Start of Record extracts

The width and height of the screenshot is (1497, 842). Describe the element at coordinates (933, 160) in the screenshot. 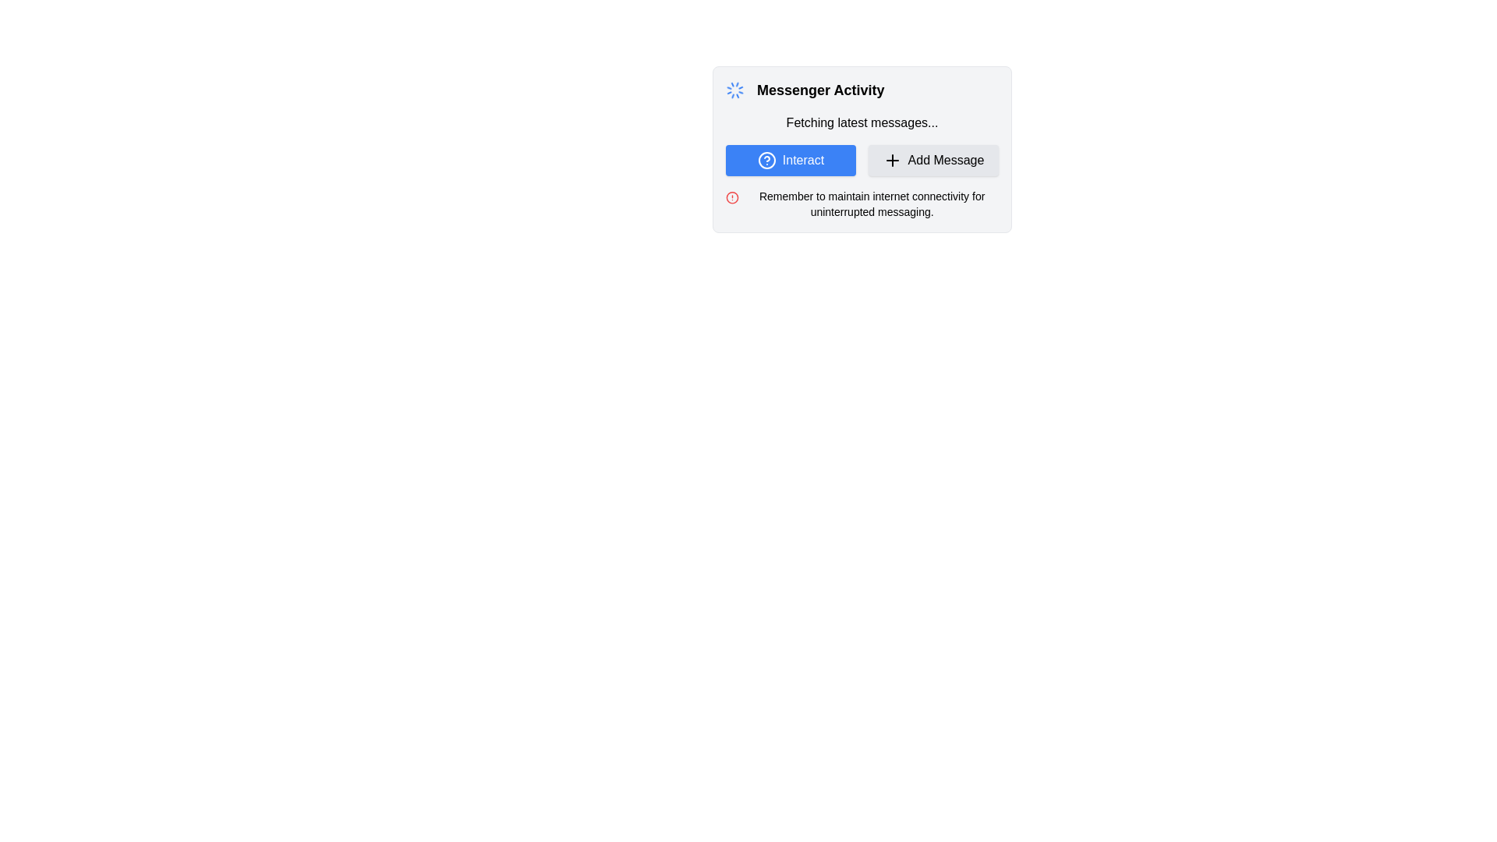

I see `the 'Add Message' button, which is a rectangular button with rounded edges, light gray background, and a plus icon on the left side, located in a grid layout next to the 'Interact' button` at that location.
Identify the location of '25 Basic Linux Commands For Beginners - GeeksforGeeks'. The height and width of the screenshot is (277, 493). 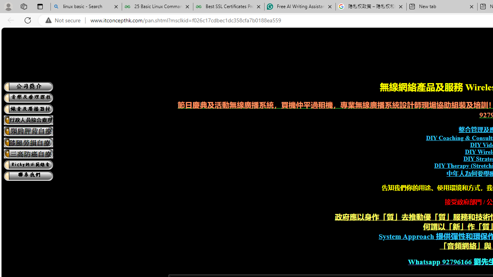
(157, 7).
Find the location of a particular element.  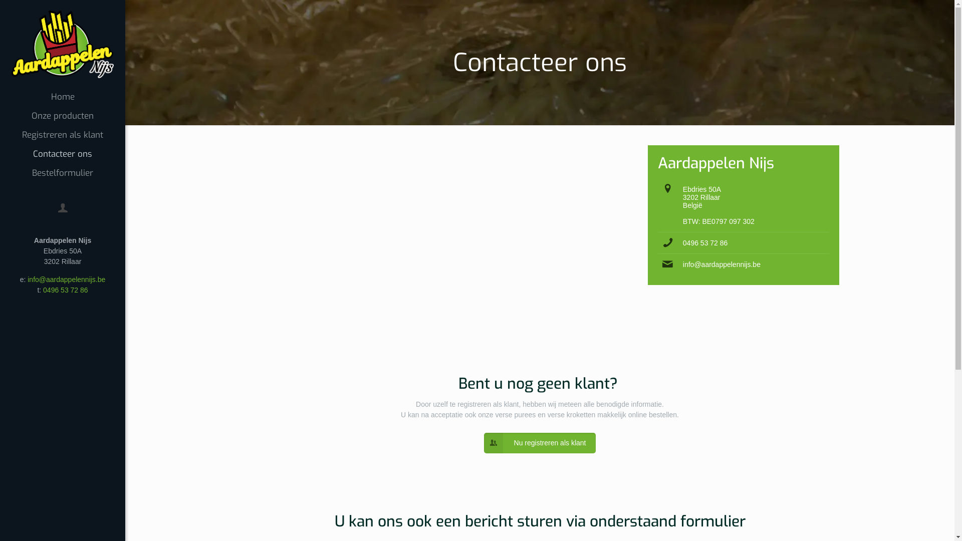

'Onze producten' is located at coordinates (62, 115).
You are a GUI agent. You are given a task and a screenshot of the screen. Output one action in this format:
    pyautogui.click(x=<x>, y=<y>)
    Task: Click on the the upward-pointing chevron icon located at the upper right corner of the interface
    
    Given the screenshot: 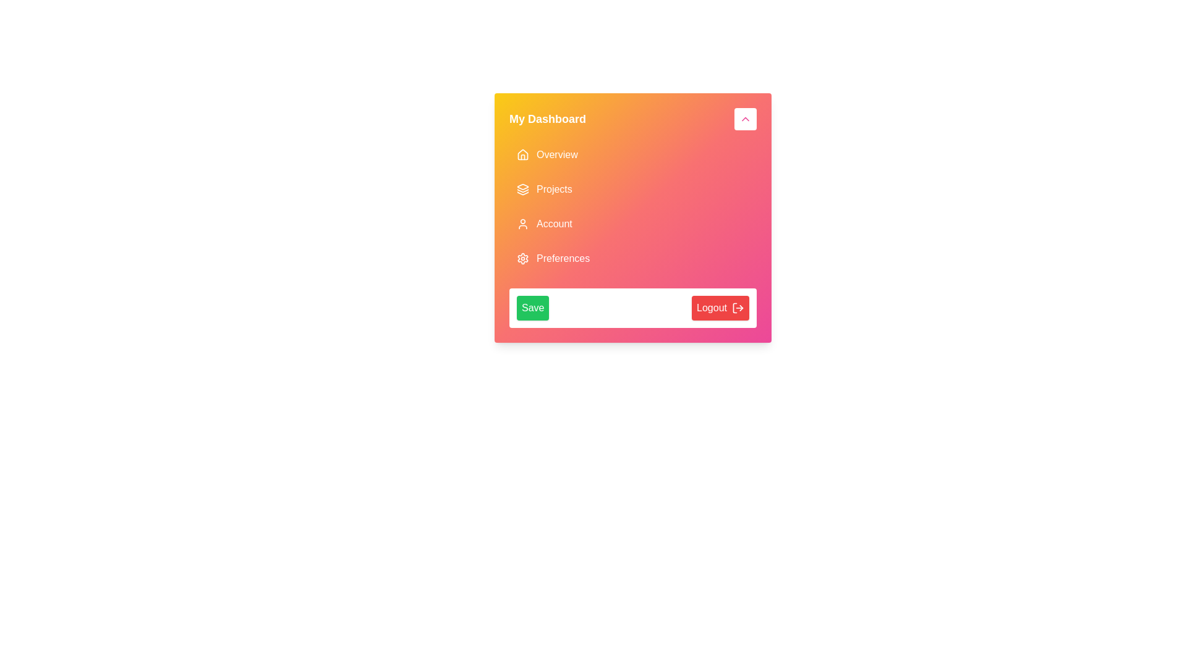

End of Record extracts

— Instruction —
In every entry above, substitute "image" for each occurrence of "screenshot" and leave everything else unchanged. Omit the pictures from your answer.

— Task solution —
The width and height of the image is (1497, 842). Describe the element at coordinates (933, 160) in the image. 

I see `the 'Add Message' button, which is a rectangular button with rounded edges, light gray background, and a plus icon on the left side, located in a grid layout next to the 'Interact' button` at that location.
Identify the location of '25 Basic Linux Commands For Beginners - GeeksforGeeks'. The height and width of the image is (277, 493). 
(157, 7).
Find the location of a particular element.  

'Onze producten' is located at coordinates (62, 115).
You are a GUI agent. You are given a task and a image of the screen. Output one action in this format:
    pyautogui.click(x=<x>, y=<y>)
    Task: Click on the the upward-pointing chevron icon located at the upper right corner of the interface
    
    Given the image: 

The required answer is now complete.